> _TASK DESCRIPTION_
Do these three statements agree with the redistricting news excerpt below? Answer yes or no for each, and quote the words from the excerpt that decide it.
1. Sen. Dave Hansen called the Democrats' failure to enact the reforms in 2009 and 2010 a mistake.
2. The July Supreme Court ruling found that Florida's existing congressional districts met the "Fair Districts" standards.
3. The Supreme Court's Friday action ruled out any further special session by lawmakers on the districts.
··· EXCERPT TO READ ···
Wisconsin: Democrats angle for nonpartisan redistricting reform | The Capital Times

Democratic lawmakers are once again seeking to enact nonpartisan redistricting reform in Wisconsin, with legislation introduced Tuesday. State government in Wisconsin has been under one-party Republican rule since 2011. Democrats tried and failed to pass similar legislation in 2012. Asked why Democrats didn’t implement these reforms when they last held a majority in 2009 and 2010, Sen. Dave Hansen, D-Green Bay, said, “Something should have been done,” adding that he was supportive of it at the time. “That was a mistake, and that’s a pox on our party and a pox on any party that doesn’t do the right thing,” Hansen said. “But it does not excuse the opportunity we have now.”

Florida: House balks at another redistricting session | News Service of Florida

House Speaker Steve Crisafulli on Tuesday all but ruled out a special session to take another stab at drawing new districts for Florida’s congressional delegation, making it increasingly likely that the task will fall to the courts. In a memo sent to state House members, Crisafulli indicated he would not back off a demand that lawmakers approve a “base map” aimed at satisfying a July Supreme Court ruling, which found that existing congressional districts violate the anti-gerrymandering “Fair Districts” standards approved by voters in 2010. During a special session last month, senators tried to amend the base map, but House leaders said that could cause the courts to strike down districts again. The session imploded after the House and Senate failed to reach agreement. The Supreme Court on Friday sent the redistricting issue back to Leon County Circuit Judge Terry Lewis, who has overseen long-running litigation about the congressional map. But justices left open the possibility that lawmakers still could go into special session and agree on districts.
··· EXTRACTED DATA ···
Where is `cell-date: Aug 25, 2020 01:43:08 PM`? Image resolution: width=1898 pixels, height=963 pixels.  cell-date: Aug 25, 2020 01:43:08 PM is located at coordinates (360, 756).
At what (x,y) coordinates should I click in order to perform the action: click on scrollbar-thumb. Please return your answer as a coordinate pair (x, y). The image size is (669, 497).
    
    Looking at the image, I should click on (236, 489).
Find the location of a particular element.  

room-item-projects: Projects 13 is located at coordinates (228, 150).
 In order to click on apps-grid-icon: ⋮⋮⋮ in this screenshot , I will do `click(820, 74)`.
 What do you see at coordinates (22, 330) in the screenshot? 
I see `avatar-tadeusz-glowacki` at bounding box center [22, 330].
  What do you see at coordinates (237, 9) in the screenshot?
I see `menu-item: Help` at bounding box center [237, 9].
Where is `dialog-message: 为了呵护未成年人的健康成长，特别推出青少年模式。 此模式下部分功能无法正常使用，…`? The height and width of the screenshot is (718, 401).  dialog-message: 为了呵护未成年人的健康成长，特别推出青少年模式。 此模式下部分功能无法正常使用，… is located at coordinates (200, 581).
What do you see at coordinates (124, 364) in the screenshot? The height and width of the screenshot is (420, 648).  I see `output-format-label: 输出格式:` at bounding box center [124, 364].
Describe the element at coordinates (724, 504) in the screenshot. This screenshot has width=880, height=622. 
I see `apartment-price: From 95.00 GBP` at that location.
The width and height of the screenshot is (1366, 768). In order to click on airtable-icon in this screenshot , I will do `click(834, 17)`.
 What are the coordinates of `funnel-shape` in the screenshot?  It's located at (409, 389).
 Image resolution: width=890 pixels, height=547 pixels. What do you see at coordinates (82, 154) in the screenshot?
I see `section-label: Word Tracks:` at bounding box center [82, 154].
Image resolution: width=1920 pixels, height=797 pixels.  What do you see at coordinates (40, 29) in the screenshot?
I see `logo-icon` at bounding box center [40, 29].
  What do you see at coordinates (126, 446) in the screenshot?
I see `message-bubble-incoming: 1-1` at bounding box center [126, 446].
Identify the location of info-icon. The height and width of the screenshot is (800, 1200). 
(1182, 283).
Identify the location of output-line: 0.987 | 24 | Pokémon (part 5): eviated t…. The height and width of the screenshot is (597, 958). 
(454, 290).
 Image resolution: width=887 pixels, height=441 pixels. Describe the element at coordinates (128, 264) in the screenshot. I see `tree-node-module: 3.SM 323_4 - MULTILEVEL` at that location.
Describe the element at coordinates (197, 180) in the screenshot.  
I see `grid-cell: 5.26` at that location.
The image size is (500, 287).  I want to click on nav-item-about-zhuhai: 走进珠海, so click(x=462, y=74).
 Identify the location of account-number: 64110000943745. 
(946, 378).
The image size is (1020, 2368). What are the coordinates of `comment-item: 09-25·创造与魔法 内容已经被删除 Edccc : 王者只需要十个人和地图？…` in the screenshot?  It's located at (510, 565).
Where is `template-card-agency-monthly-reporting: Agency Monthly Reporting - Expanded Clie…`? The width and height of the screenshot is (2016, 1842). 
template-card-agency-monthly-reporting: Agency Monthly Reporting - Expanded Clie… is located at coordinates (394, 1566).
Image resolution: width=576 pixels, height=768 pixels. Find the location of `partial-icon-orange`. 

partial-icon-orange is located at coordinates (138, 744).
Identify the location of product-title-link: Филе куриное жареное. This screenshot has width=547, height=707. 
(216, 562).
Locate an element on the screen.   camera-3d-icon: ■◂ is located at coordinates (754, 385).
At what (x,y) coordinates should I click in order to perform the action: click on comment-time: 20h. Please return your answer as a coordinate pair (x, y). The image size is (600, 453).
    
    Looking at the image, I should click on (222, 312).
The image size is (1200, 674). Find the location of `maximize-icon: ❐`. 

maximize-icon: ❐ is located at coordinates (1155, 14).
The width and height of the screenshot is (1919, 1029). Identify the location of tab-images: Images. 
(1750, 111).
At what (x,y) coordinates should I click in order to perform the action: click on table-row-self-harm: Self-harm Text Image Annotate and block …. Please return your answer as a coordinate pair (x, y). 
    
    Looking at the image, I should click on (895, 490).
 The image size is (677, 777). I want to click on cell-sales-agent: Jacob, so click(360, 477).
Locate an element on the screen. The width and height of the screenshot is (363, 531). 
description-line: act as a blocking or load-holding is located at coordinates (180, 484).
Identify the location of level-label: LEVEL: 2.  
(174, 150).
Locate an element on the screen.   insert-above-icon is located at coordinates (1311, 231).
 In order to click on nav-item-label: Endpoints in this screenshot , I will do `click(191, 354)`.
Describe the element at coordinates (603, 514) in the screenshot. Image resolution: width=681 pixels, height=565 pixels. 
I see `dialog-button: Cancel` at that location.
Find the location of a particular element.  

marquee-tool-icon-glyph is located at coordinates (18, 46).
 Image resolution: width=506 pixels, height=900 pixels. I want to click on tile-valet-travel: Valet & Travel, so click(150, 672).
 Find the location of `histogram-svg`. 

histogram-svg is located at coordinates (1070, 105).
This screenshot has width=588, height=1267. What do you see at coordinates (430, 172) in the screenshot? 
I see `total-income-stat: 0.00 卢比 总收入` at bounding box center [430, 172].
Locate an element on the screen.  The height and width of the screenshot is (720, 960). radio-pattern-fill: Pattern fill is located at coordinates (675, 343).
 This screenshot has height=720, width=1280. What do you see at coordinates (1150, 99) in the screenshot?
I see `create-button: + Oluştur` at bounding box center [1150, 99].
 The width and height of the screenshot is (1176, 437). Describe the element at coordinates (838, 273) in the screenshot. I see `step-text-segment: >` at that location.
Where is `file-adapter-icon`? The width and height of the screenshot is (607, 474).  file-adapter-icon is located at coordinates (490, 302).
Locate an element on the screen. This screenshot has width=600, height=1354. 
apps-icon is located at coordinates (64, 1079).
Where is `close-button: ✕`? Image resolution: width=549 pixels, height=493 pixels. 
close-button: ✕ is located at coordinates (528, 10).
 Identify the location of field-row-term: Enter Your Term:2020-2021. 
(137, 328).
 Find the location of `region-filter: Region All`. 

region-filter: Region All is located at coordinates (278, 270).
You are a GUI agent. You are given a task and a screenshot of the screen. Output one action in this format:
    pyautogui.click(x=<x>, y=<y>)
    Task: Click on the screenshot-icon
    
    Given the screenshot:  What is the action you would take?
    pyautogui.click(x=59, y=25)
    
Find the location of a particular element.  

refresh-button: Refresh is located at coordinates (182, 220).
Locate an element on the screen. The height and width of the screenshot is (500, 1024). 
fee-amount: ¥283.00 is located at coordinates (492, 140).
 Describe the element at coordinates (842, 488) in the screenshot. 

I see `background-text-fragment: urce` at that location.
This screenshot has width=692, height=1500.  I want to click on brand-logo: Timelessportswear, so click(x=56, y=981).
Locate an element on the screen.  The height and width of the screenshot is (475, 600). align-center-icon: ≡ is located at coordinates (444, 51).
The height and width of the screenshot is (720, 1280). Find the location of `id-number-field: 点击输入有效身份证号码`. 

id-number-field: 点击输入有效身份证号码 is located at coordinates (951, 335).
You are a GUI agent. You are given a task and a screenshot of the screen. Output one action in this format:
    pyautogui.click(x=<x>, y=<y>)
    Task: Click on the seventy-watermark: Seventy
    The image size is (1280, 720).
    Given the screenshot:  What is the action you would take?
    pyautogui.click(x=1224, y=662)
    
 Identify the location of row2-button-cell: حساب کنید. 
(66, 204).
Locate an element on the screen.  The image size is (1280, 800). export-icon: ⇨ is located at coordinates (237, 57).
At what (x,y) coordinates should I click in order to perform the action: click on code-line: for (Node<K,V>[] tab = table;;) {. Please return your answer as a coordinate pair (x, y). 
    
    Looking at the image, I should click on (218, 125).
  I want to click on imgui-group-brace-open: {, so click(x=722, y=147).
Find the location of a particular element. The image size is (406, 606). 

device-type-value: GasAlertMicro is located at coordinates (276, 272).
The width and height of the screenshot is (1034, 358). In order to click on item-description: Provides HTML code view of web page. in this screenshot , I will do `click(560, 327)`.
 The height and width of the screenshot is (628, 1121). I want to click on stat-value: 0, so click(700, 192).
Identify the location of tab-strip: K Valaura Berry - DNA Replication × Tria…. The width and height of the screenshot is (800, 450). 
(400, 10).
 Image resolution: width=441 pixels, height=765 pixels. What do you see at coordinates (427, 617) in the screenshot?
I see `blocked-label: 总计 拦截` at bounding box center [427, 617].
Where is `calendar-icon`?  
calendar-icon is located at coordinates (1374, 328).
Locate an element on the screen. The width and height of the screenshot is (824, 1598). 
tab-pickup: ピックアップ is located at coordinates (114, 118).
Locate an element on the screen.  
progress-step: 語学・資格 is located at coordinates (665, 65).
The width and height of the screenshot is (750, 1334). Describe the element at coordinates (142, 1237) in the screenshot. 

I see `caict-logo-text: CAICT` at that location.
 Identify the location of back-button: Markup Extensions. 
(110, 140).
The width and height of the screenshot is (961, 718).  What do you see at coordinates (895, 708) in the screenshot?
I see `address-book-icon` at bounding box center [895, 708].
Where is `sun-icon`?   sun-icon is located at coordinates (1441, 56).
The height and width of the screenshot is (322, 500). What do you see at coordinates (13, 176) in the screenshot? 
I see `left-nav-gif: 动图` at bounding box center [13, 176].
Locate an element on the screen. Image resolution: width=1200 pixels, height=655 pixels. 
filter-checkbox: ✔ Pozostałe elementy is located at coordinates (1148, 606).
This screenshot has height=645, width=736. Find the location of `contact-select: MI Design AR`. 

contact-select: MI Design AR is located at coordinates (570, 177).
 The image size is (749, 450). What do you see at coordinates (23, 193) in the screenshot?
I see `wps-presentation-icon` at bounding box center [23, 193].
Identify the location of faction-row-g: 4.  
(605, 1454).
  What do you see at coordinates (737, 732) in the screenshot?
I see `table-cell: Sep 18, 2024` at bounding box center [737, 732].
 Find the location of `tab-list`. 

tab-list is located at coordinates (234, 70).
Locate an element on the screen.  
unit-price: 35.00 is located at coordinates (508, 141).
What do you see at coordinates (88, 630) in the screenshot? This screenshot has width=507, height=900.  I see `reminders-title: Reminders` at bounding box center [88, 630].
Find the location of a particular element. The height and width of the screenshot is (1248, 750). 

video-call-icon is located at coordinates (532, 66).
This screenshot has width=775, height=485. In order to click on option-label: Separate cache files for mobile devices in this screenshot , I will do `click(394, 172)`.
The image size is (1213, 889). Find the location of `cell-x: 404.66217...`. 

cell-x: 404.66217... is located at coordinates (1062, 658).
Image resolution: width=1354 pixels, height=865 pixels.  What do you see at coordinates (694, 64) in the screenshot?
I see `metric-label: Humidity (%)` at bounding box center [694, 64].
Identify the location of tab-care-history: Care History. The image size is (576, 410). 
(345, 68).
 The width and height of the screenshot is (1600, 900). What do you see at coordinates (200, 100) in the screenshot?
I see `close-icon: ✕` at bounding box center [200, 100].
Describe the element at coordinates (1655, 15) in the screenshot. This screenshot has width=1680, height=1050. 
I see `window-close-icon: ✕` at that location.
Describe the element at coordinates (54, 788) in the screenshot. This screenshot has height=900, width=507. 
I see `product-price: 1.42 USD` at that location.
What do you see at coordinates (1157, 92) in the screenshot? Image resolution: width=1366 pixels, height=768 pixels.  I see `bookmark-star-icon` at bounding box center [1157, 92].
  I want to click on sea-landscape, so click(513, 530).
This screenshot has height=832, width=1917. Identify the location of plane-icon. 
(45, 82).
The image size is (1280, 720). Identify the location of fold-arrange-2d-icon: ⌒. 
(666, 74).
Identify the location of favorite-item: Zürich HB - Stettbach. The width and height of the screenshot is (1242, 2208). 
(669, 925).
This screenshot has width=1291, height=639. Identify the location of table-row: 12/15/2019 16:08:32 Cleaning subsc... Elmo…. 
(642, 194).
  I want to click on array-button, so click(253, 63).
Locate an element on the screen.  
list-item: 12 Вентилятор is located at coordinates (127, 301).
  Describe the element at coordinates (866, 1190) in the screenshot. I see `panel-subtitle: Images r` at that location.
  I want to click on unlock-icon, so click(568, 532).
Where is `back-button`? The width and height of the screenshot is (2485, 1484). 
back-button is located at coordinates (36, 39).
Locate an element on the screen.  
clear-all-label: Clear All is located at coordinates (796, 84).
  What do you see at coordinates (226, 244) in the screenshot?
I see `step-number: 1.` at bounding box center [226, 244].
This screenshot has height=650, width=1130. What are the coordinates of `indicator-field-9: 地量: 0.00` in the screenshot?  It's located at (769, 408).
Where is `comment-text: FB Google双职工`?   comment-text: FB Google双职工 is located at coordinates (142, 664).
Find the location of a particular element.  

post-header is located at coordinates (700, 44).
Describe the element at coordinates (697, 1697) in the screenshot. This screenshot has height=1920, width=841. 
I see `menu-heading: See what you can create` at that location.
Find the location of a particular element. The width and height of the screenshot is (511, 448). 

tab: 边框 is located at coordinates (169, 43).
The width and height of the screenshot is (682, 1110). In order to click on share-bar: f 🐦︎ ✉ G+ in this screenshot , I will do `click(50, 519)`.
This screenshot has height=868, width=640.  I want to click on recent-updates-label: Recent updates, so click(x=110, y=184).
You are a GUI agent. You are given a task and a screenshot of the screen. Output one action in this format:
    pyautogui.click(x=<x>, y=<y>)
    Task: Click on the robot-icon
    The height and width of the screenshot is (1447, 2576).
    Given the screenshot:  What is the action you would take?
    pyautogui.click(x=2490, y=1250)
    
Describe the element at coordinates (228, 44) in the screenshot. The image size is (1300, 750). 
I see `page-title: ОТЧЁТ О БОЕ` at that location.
···
> _ANSWER AREA_
1. Yes. "That was a mistake, and that’s a pox on our party and a pox on any party that doesn’t do the right thing"
2. No. "which found that existing congressional districts violate the anti-gerrymandering “Fair Districts” standards approved by voters in 2010"
3. No. "But justices left open the possibility that lawmakers still could go into special session and agree on districts."